**Kutipan Halaman:**

+-------+

Awal mendekati pertengahan abad ke-19 di Singapura bersinar kepengarangan Munsyi Abdullah bin Munsyi Abdulkadir. Buah karya beliau kesemuanya ditulis dalam bahasa Melayu. Karya-karya Munsyi Abdullah itu penting artinya bagi pengembangan bahasa Melayu sebagai tahap awal menuju tradisi Melayu semimodern.
Kemuncak utama pengembangan dan pembinaan bahasa Melayu terjadi di Kesultanan Riau-Lingga. Sejak pertengahan ke-19 sampai awal abad ke-20 Pulau Penyengat Indera Sakti, Tanjungpinang, menjadi pusat kreativitas ilmu-pengetahuan dan tamadun Melayu. Di sini aktivitas intelektual merecup kembali. Pada masa itu Kesultanan Riau-Lingga menjadi pusat tamadun Melayu-Islam, pasca-Kesultanan Melaka.
Pada masa Kesultanan Riau-Lingga bahasa Melayu telah menunjukkan ciri bahasa Melayu modern dan tetap mempertahankan fungsinya sebagai bahasa komunikasi utama di nusantara dan bahasa internasional. Pelbagai karya dalam beragam bidang ilmu-pengetahuan dikembangkan, termasuk bidang ilmu bahasa sehingga bahasa Melayu telah berwujud bahasa modern.
Berpuluh-puluh penulis telah terbabit dalam kreativitas menulis dan menghasilkan ratusan karya. Pada masa inilah karya tulis Melayu paling banyak dihasilkan. Tokoh utamanya adalah Raja Ali Haji, seorang pakar bahasa, sastra, sejarah, agama, dan pelbagai bidang ilmu lainnya.
Pada 1849 Pemerintah Hindia-Belanda mendirikan sekolah modern bagi bumiputra. Walaupun mereka berupaya hendak menggunakan bahasa Belanda sebagai bahasa pengantar pendidikan, Gubernur Jenderal Rochussen menegaskan bahwa pendidikan harus menggunakan bahasa Melayu. Pasalnya, bahasa Melayu telah menjadi alat komunikasi di seluruh nusantara. Lagi pula, rakyat dan raja-raja nusantara menolak penggunaan bahasa Belanda.

+-------+

Data elemen dan letak teks:
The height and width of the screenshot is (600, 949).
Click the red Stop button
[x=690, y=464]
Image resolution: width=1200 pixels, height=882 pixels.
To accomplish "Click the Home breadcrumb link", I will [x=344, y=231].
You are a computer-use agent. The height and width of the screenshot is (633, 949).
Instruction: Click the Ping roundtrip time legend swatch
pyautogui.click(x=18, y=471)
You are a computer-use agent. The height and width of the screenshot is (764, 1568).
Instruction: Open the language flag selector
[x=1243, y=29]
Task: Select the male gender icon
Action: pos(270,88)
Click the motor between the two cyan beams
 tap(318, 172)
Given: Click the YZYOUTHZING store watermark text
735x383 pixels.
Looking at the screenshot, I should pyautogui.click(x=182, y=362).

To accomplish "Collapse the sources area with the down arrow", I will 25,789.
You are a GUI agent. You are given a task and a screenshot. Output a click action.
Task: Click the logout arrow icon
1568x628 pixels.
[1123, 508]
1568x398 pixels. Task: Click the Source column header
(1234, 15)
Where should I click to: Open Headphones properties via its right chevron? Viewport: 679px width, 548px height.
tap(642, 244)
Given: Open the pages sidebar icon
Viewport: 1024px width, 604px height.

+-------+

**Tugas yang Dikerjakan:**
a - Ulangi baris-baris daftar persis sama, mulai dari baris yang memuat "I will 25,789." sampai dengan baris terakhir daftar, keduanya termasuk.
b - Tuliskan lanjutan teks tentang sejarah bahasa Melayu, dimulai setelah kalimat terakhirnya.
Teks dan daftar di atas diambil dari sumber yang berbeda.

**Hasil Tugas:**
a -
To accomplish "Collapse the sources area with the down arrow", I will 25,789.
You are a GUI agent. You are given a task and a screenshot. Output a click action.
Task: Click the logout arrow icon
1568x628 pixels.
[1123, 508]
1568x398 pixels. Task: Click the Source column header
(1234, 15)
Where should I click to: Open Headphones properties via its right chevron? Viewport: 679px width, 548px height.
tap(642, 244)
Given: Open the pages sidebar icon
Viewport: 1024px width, 604px height.

b -
Rujukan utama bahasa pendidikan itu adalah karya Raja Ali Haji. Karya tersebut awalnya adalah Syair Abdul Muluk (1846) dan Gurindam Dua Belas (1847).
Kebijakan itu diambil karena bahasa Melayu standar Riau-Lingga (bahasa Melayu Tinggi) telah tersebar luas dan sangat disukai oleh seluruh penduduk Kepulauan Nusantara. Di pihak pemerintah kolonial Belanda, mereka telah memiliki model bahasa Melayu standar dari karya Raja Ali Haji.
Pada 1857 Pemerintah Hindia Belanda mengirim H. von de Wall ke Tanjungpinang. Beliau ditugasi untuk menyusun buku tata bahasa Melayu, kamus Melayu-Belanda, dan kamus Belanda-Melayu untuk kepentingan pendidikan dan administasi pemerintahan Kolonial Belanda. Beliau bekerja sama dengan Raja Ali Haji dan Haji Ibrahim untuk menyelesaikan tugasnya dan mendalami bahasa Melayu.
Bersamaan dengan itu, Raja Ali Haji telah menerbitkan buku tata bahasa dan ejaan bahasa Melayu Bustan al-Katibin (1850) dan Kitab Pengetahuan Bahasa (1858), yakni kamus bahasa Melayu. Kedua karya bidang bahasa Melayu itu melengkapi rujukan untuk pendidikan pribumi di Hindia-Belanda.
Dalam masa tugasnya juga Von de Wall telah menyunting buku karya Haji Ibrahim: Cakap-Cakap Rampai-Rampai Bahasa Melayu Johor, karya dalam bidang etimologi. Jilid pertama buku itu diterbitkan di Batavia pada 1868 dan pada 1872 terbit pula jilid keduanya.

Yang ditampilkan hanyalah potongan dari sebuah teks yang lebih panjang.